Background: The T-lymphocyte cell-surface molecule, CD2, was the first heterophilic cell-adhesion molecule to be discovered and has become an important paradigm for understanding the structural basis of cell adhesion. Interaction of CD2 with its ligands. CD58 (in humans) and CD48 (in mice and rats), contributes to antigen recognition by T cells. CD2, CD48 and CD58 are closely related members of the immunoglobulin superfamily and their extracellular regions are predicted to have very similar structures. The three-dimensional crystal structure of this region of CD2 has been determined, revealing two immunoglobulin domains with the ligand-binding site situated on an exposed beta sheet in the membrane-distal domain. This GFCC'C" beta sheet is also involved in a homophilic 'head-to-head' interaction in the CD2 crystal lattice, which has been proposed to be a model for the interactions of CD2 with its ligands.

Results: We show that the CD2-binding site on rat CD48 lies on the equivalent beta-sheet of its membrane-distal immunoglobulin domain. By making complementary mutations, we have shown that two charged residues in the CD48 ligand-binding site interact directly with two oppositely charged residues in CD2's ligand-binding site. These results indicate that the amino-terminal immunoglobulin domains of CD2 and CD48 bind each other in the same orientation as the CD2-CD2 crystal lattice interaction, strongly supporting the suggestion that CD2 interacts head-to-head with its ligand. Modelling CD48 onto the CD2 structure reveals that the CD2-CD48 complex spans approximately the same distance (134 A) as predicted for the complex between the T-cell receptor and the peptide-bound major histocompatibility complex (MHC) molecule.

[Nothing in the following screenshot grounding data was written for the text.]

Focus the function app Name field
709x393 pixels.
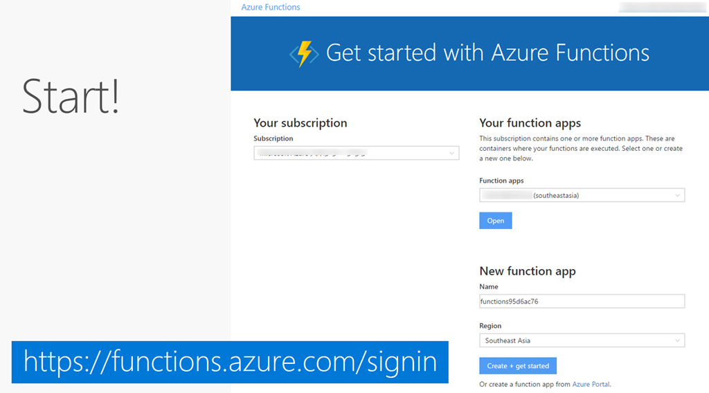coord(581,301)
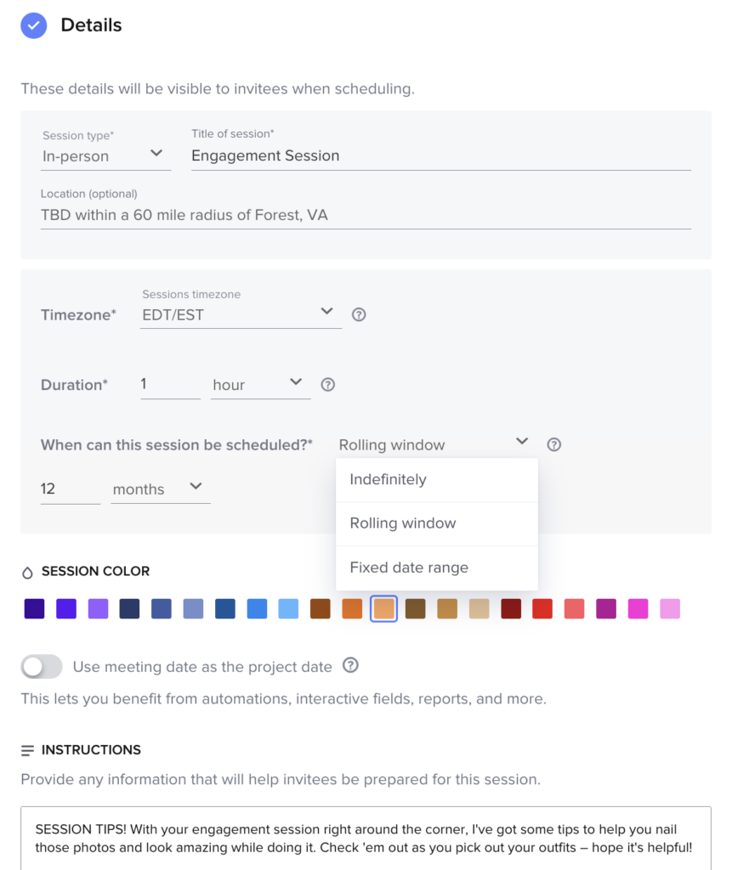
Task: Click the Location optional text field
Action: pos(366,216)
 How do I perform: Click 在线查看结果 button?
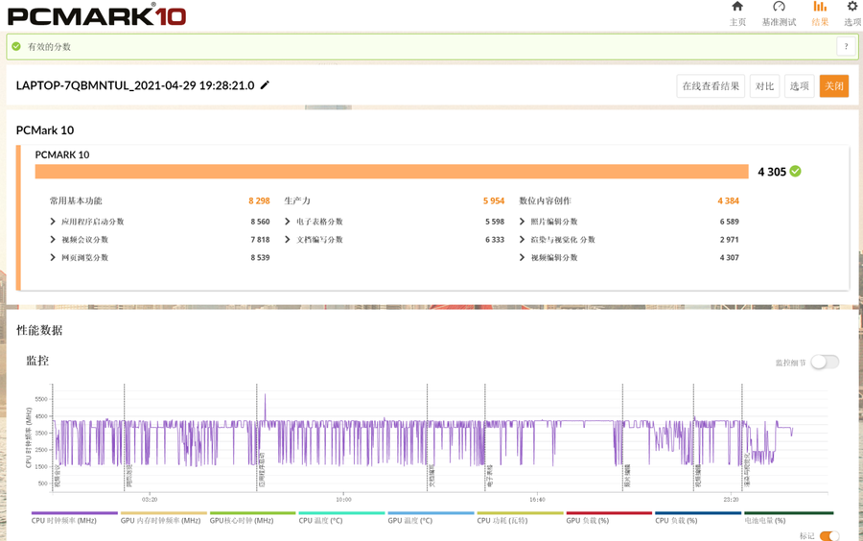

Conclusions: Our results, together with recent structural studies of CD2, provide the first indication of the specific topology of a cell-adhesion molecule complex. The similar dimensions predicted for the CD2-CD48 complex and the complex between the T-cell receptor and the peptide-bound MHC molecule suggest that one of the functions of CD2 may be to position the plasma membranes of the T cell and the antigen-presenting (or target) cell at the optimal distance for the low-affinity interaction between the T-cell receptor and the peptide-bound MHC molecule.